To be up to the job in Trump’s ranks is not exactly an indispensable quality.
That is why when Matthew Petersen - nominated by the president to the district court of Columbia - announced that he was withdrawing his candidacy on Monday, many felt it was an exceptional position at a time where meritocracy is not the order of the day.
During his Senate hearing, Petersen (a Republican member of the Federal Election Commission) demonstrated that he did not handle basic legal concepts, especially when questioned by Republican Sen. John Kennedy, in an exchange that went viral on social media.
— Sheldon Whitehouse (@SenWhitehouse) 15 de diciembre de 2017
Motion in Limine and the Younger abstention doctrine were some of the terms that Petersen could not defend before the Senate, nor was he able to give a clear answer regarding his experience in cases of depositions.
"I think he's whip-smart," Kennedy said of the candidate, “But you can't just walk into a federal courthouse for the very first time and say 'Here I am, I think I wanna be a judge.' It just doesn't work that way."
After the episode, and given the media attention triggered, Petersen presented his withdrawal to Trump through a letter in which he said “he did not wish to be a continued distraction to the President’s or administration’s work”, as reported by CNN.
"I had hoped my nearly two decades of public service would carry more weight than my worst two minutes on television," Petersen said.
His performance before the Senate immediately aroused criticism about the President's tendency to "put ideology ahead of qualifications.”
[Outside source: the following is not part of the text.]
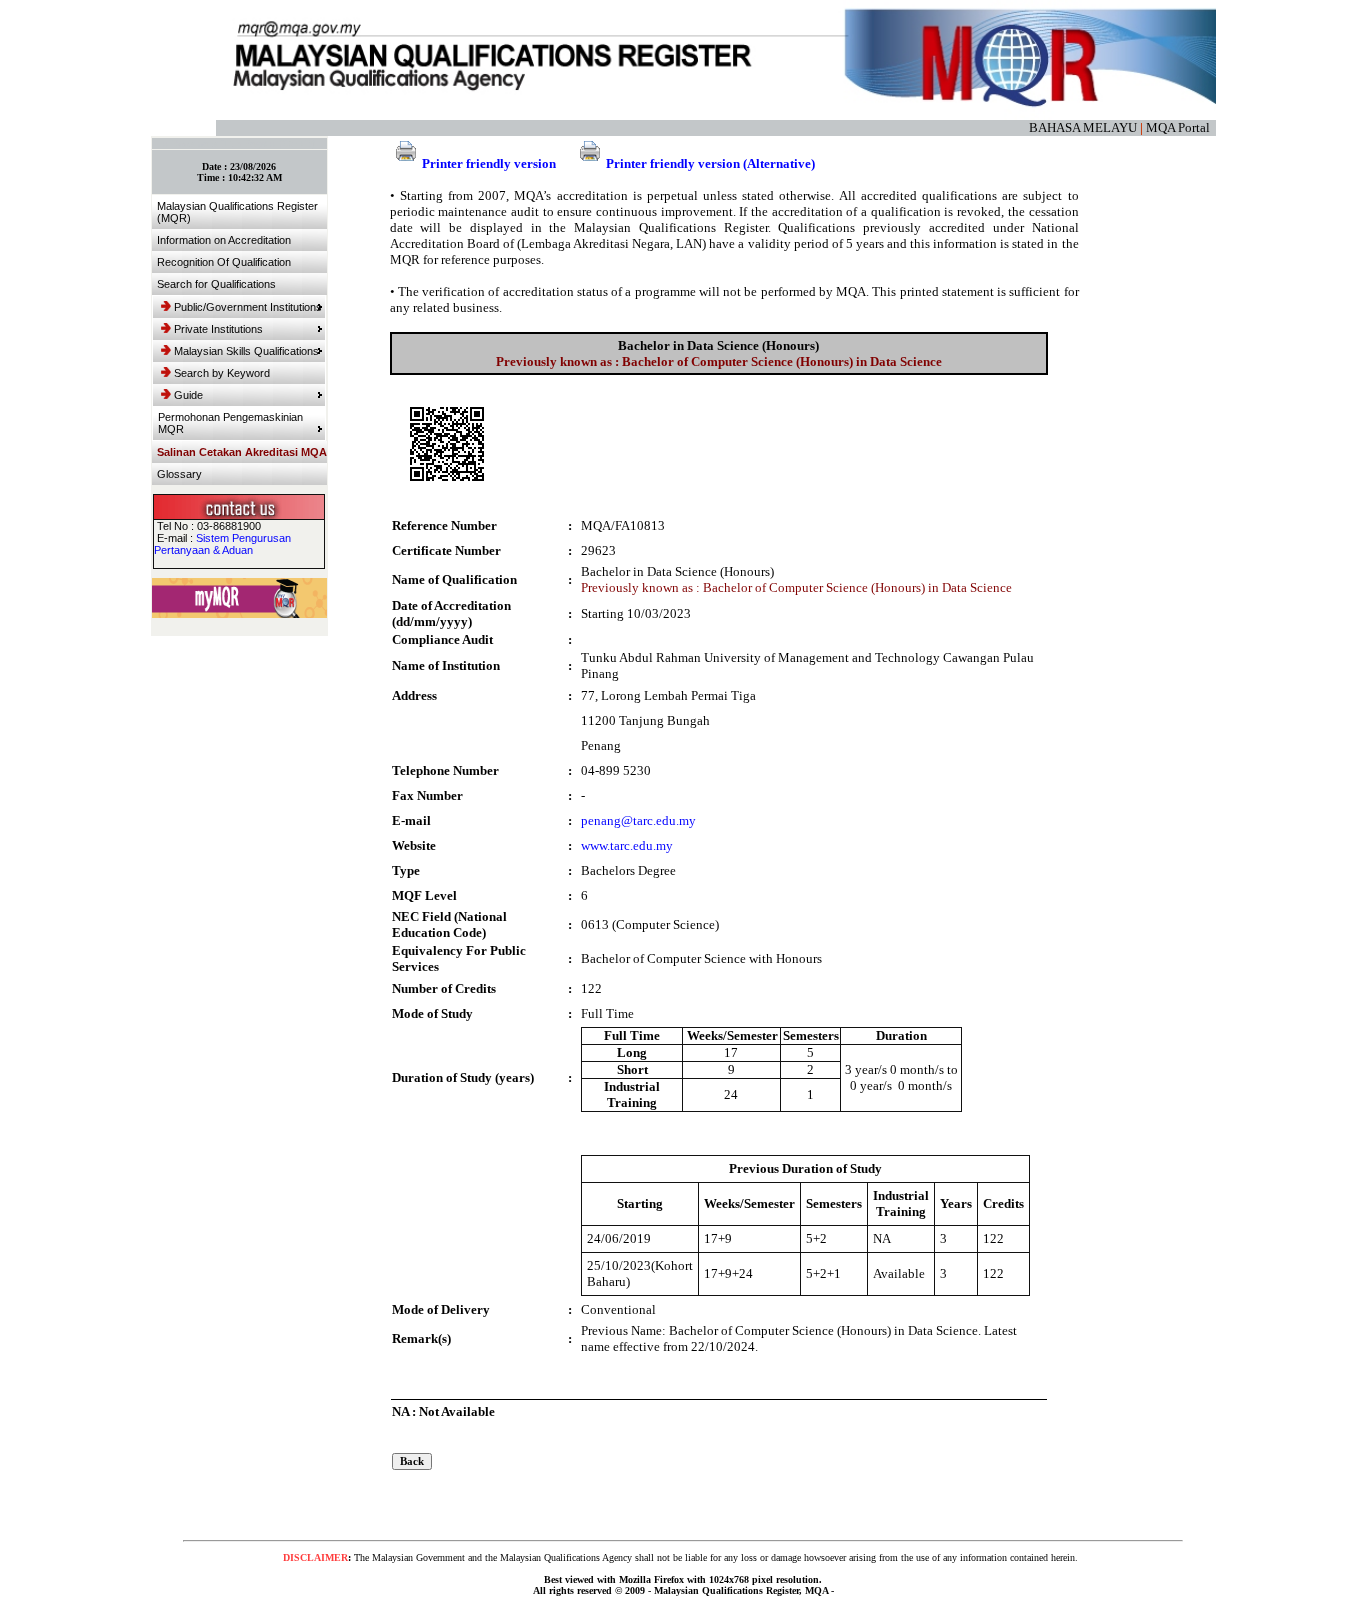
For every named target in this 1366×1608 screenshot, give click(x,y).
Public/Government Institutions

Petersen is Trump's third judicial nominee in recent weeks, along with Jeff Mateer and Brett Talley, whose nominations would not move forward either, throwing back the presidential plan to make the federal judicial system a more conservative body, Reuters explained.
But if we’ve learned something in the past few months is that, when it comes to a White House transformed into a reality show, two minutes are enough to draw conclusions.